▶ [Set problem] Convert these lines into a JSON list of strings, one string per line, skipping any blank lines.

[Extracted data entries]
------------------------------------

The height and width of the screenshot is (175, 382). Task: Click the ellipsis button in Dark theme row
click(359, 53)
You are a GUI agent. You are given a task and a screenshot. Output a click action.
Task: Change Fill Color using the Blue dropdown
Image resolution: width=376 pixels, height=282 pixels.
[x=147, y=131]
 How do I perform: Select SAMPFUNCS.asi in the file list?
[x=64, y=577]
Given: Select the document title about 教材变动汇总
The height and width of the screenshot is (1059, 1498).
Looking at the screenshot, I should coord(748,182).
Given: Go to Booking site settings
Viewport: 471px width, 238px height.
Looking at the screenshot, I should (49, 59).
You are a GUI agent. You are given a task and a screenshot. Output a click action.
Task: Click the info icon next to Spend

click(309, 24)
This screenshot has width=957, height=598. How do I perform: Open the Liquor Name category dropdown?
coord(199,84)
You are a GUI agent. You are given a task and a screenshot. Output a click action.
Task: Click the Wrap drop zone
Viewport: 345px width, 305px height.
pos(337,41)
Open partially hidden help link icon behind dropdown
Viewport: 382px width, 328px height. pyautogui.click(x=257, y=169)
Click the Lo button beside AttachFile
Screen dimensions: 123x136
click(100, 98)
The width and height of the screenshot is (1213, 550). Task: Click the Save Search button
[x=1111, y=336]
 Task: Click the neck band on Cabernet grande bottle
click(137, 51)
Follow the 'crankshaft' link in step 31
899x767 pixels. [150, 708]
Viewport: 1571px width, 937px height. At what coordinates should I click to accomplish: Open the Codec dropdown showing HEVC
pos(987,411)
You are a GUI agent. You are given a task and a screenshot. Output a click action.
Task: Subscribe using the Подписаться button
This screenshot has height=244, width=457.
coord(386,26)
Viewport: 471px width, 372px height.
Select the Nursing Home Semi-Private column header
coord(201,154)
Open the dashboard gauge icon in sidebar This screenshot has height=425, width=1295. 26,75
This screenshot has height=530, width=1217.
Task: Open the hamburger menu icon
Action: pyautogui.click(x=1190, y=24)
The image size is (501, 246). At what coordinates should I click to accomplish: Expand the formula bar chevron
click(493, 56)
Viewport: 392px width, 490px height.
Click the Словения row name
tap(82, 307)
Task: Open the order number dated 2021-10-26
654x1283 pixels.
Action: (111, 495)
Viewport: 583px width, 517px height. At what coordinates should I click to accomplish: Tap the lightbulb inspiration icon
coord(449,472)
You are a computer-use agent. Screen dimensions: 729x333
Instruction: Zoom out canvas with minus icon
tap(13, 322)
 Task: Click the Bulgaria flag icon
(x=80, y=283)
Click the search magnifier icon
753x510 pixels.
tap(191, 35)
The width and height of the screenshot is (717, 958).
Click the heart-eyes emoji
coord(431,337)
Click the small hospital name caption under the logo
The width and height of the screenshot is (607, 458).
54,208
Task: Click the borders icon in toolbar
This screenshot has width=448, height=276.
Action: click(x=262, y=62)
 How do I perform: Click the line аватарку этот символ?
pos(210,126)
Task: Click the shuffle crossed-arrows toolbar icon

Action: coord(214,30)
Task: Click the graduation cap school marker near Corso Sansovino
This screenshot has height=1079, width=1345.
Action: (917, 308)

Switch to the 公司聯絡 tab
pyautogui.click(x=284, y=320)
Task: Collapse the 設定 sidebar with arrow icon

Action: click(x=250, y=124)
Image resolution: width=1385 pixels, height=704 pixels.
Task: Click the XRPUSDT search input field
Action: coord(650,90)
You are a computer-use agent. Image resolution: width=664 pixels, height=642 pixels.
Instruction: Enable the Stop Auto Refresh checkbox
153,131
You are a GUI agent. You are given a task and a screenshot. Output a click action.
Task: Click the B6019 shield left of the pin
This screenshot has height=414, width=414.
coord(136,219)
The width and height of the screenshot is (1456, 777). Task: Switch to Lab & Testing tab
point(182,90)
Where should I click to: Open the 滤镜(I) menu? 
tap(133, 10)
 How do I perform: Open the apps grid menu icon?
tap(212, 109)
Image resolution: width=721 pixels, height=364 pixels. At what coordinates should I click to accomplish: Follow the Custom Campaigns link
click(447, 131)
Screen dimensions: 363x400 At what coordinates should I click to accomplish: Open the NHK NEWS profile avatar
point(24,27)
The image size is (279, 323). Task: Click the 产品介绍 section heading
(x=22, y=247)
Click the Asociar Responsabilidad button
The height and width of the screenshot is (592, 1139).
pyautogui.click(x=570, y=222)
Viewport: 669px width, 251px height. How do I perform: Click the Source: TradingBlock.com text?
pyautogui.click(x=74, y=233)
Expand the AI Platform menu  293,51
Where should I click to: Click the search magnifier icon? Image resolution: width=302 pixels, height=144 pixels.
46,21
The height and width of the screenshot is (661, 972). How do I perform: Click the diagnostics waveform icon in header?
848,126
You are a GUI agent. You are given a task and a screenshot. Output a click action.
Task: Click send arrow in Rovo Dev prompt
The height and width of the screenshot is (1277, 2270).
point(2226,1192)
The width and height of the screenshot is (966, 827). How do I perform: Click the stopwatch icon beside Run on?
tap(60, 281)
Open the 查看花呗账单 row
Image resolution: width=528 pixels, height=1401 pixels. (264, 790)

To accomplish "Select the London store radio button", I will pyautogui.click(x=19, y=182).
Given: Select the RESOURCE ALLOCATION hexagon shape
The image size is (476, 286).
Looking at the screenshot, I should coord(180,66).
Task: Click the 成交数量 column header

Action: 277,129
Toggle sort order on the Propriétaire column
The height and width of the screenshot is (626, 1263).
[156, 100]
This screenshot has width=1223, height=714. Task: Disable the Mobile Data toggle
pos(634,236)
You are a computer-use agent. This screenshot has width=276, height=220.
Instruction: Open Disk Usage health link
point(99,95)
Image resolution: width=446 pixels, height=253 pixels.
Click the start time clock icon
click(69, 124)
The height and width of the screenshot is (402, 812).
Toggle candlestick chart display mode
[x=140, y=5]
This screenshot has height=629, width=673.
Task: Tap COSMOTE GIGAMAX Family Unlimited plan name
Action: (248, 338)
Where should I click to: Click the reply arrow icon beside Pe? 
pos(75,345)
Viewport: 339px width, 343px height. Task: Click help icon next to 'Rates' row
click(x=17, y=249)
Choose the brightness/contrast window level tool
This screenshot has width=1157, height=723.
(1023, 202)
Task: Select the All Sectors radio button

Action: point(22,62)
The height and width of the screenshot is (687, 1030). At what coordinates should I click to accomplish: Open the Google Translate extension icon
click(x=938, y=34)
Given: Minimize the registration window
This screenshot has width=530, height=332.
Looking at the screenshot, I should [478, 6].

------------------------------------

▶ [Response to the task]
[
  "The height and width of the screenshot is (175, 382). Task: Click the ellipsis button in Dark theme row",
  "click(359, 53)",
  "You are a GUI agent. You are given a task and a screenshot. Output a click action.",
  "Task: Change Fill Color using the Blue dropdown",
  "Image resolution: width=376 pixels, height=282 pixels.",
  "[x=147, y=131]",
  " How do I perform: Select SAMPFUNCS.asi in the file list?",
  "[x=64, y=577]",
  "Given: Select the document title about 教材变动汇总",
  "The height and width of the screenshot is (1059, 1498).",
  "Looking at the screenshot, I should coord(748,182).",
  "Given: Go to Booking site settings",
  "Viewport: 471px width, 238px height.",
  "Looking at the screenshot, I should (49, 59).",
  "You are a GUI agent. You are given a task and a screenshot. Output a click action.",
  "Task: Click the info icon next to Spend",
  "click(309, 24)",
  "This screenshot has width=957, height=598. How do I perform: Open the Liquor Name category dropdown?",
  "coord(199,84)",
  "You are a GUI agent. You are given a task and a screenshot. Output a click action.",
  "Task: Click the Wrap drop zone",
  "Viewport: 345px width, 305px height.",
  "pos(337,41)",
  "Open partially hidden help link icon behind dropdown",
  "Viewport: 382px width, 328px height. pyautogui.click(x=257, y=169)",
  "Click the Lo button beside AttachFile",
  "Screen dimensions: 123x136",
  "click(100, 98)",
  "The width and height of the screenshot is (1213, 550). Task: Click the Save Search button",
  "[x=1111, y=336]",
  " Task: Click the neck band on Cabernet grande bottle",
  "click(137, 51)",
  "Follow the 'crankshaft' link in step 31",
  "899x767 pixels. [150, 708]",
  "Viewport: 1571px width, 937px height. At what coordinates should I click to accomplish: Open the Codec dropdown showing HEVC",
  "pos(987,411)",
  "You are a GUI agent. You are given a task and a screenshot. Output a click action.",
  "Task: Subscribe using the Подписаться button",
  "This screenshot has height=244, width=457.",
  "coord(386,26)",
  "Viewport: 471px width, 372px height.",
  "Select the Nursing Home Semi-Private column header",
  "coord(201,154)",
  "Open the dashboard gauge icon in sidebar This screenshot has height=425, width=1295. 26,75",
  "This screenshot has height=530, width=1217.",
  "Task: Open the hamburger menu icon",
  "Action: pyautogui.click(x=1190, y=24)",
  "The image size is (501, 246). At what coordinates should I click to accomplish: Expand the formula bar chevron",
  "click(493, 56)",
  "Viewport: 392px width, 490px height.",
  "Click the Словения row name",
  "tap(82, 307)",
  "Task: Open the order number dated 2021-10-26",
  "654x1283 pixels.",
  "Action: (111, 495)",
  "Viewport: 583px width, 517px height. At what coordinates should I click to accomplish: Tap the lightbulb inspiration icon",
  "coord(449,472)",
  "You are a computer-use agent. Screen dimensions: 729x333",
  "Instruction: Zoom out canvas with minus icon",
  "tap(13, 322)",
  " Task: Click the Bulgaria flag icon",
  "(x=80, y=283)",
  "Click the search magnifier icon",
  "753x510 pixels.",
  "tap(191, 35)",
  "The width and height of the screenshot is (717, 958).",
  "Click the heart-eyes emoji",
  "coord(431,337)",
  "Click the small hospital name caption under the logo",
  "The width and height of the screenshot is (607, 458).",
  "54,208",
  "Task: Click the borders icon in toolbar",
  "This screenshot has width=448, height=276.",
  "Action: click(x=262, y=62)",
  " How do I perform: Click the line аватарку этот символ?",
  "pos(210,126)",
  "Task: Click the shuffle crossed-arrows toolbar icon",
  "Action: coord(214,30)",
  "Task: Click the graduation cap school marker near Corso Sansovino",
  "This screenshot has height=1079, width=1345.",
  "Action: (917, 308)",
  "Switch to the 公司聯絡 tab",
  "pyautogui.click(x=284, y=320)",
  "Task: Collapse the 設定 sidebar with arrow icon",
  "Action: click(x=250, y=124)",
  "Image resolution: width=1385 pixels, height=704 pixels.",
  "Task: Click the XRPUSDT search input field",
  "Action: coord(650,90)",
  "You are a computer-use agent. Image resolution: width=664 pixels, height=642 pixels.",
  "Instruction: Enable the Stop Auto Refresh checkbox",
  "153,131",
  "You are a GUI agent. You are given a task and a screenshot. Output a click action.",
  "Task: Click the B6019 shield left of the pin",
  "This screenshot has height=414, width=414.",
  "coord(136,219)",
  "The width and height of the screenshot is (1456, 777). Task: Switch to Lab & Testing tab",
  "point(182,90)",
  "Where should I click to: Open the 滤镜(I) menu? ",
  "tap(133, 10)",
  " How do I perform: Open the apps grid menu icon?",
  "tap(212, 109)",
  "Image resolution: width=721 pixels, height=364 pixels. At what coordinates should I click to accomplish: Follow the Custom Campaigns link",
  "click(447, 131)",
  "Screen dimensions: 363x400 At what coordinates should I click to accomplish: Open the NHK NEWS profile avatar",
  "point(24,27)",
  "The image size is (279, 323). Task: Click the 产品介绍 section heading",
  "(x=22, y=247)",
  "Click the Asociar Responsabilidad button",
  "The height and width of the screenshot is (592, 1139).",
  "pyautogui.click(x=570, y=222)",
  "Viewport: 669px width, 251px height. How do I perform: Click the Source: TradingBlock.com text?",
  "pyautogui.click(x=74, y=233)",
  "Expand the AI Platform menu  293,51",
  "Where should I click to: Click the search magnifier icon? Image resolution: width=302 pixels, height=144 pixels.",
  "46,21",
  "The height and width of the screenshot is (661, 972). How do I perform: Click the diagnostics waveform icon in header?",
  "848,126",
  "You are a GUI agent. You are given a task and a screenshot. Output a click action.",
  "Task: Click send arrow in Rovo Dev prompt",
  "The height and width of the screenshot is (1277, 2270).",
  "point(2226,1192)",
  "The width and height of the screenshot is (966, 827). How do I perform: Click the stopwatch icon beside Run on?",
  "tap(60, 281)",
  "Open the 查看花呗账单 row",
  "Image resolution: width=528 pixels, height=1401 pixels. (264, 790)",
  "To accomplish \"Select the London store radio button\", I will pyautogui.click(x=19, y=182).",
  "Given: Select the RESOURCE ALLOCATION hexagon shape",
  "The image size is (476, 286).",
  "Looking at the screenshot, I should coord(180,66).",
  "Task: Click the 成交数量 column header",
  "Action: 277,129",
  "Toggle sort order on the Propriétaire column",
  "The height and width of the screenshot is (626, 1263).",
  "[156, 100]",
  "This screenshot has width=1223, height=714. Task: Disable the Mobile Data toggle",
  "pos(634,236)",
  "You are a computer-use agent. This screenshot has width=276, height=220.",
  "Instruction: Open Disk Usage health link",
  "point(99,95)",
  "Image resolution: width=446 pixels, height=253 pixels.",
  "Click the start time clock icon",
  "click(69, 124)",
  "The height and width of the screenshot is (402, 812).",
  "Toggle candlestick chart display mode",
  "[x=140, y=5]",
  "This screenshot has height=629, width=673.",
  "Task: Tap COSMOTE GIGAMAX Family Unlimited plan name",
  "Action: (248, 338)",
  "Where should I click to: Click the reply arrow icon beside Pe? ",
  "pos(75,345)",
  "Viewport: 339px width, 343px height. Task: Click help icon next to 'Rates' row",
  "click(x=17, y=249)",
  "Choose the brightness/contrast window level tool",
  "This screenshot has width=1157, height=723.",
  "(1023, 202)",
  "Task: Select the All Sectors radio button",
  "Action: point(22,62)",
  "The height and width of the screenshot is (687, 1030). At what coordinates should I click to accomplish: Open the Google Translate extension icon",
  "click(x=938, y=34)",
  "Given: Minimize the registration window",
  "This screenshot has width=530, height=332.",
  "Looking at the screenshot, I should [478, 6]."
]